- **Goal of the exercise**
Return all of the data exactly as written, without the pictures.

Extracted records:

****

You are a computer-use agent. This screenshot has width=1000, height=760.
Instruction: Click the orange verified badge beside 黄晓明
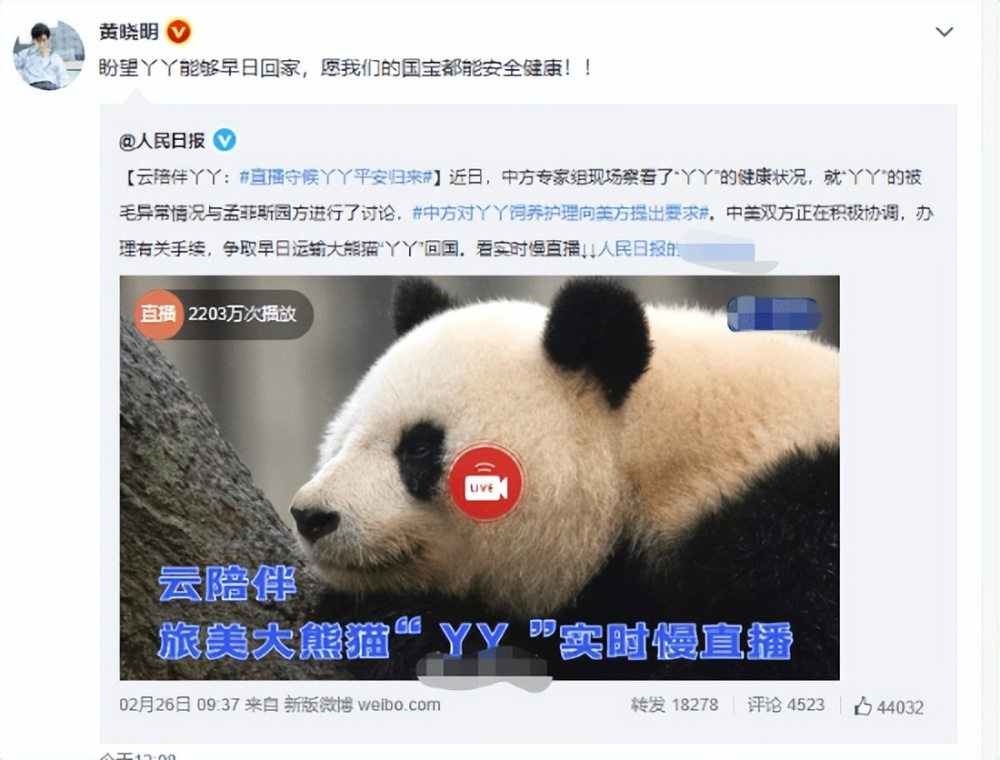coord(179,32)
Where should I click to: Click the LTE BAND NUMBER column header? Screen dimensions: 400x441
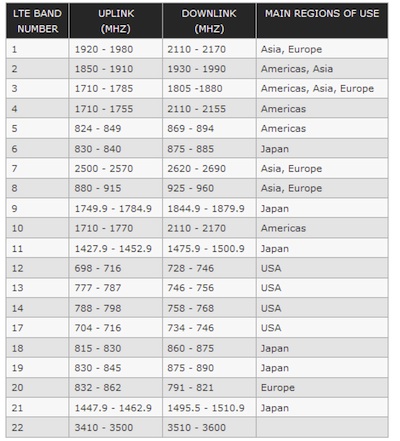click(37, 21)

****

- **Task solution**
You are a computer-use agent. This screenshot has width=1000, height=760.
Instruction: Click the orange verified badge beside 黄晓明
coord(179,32)
Where should I click to: Click the LTE BAND NUMBER column header? Screen dimensions: 400x441
click(37, 21)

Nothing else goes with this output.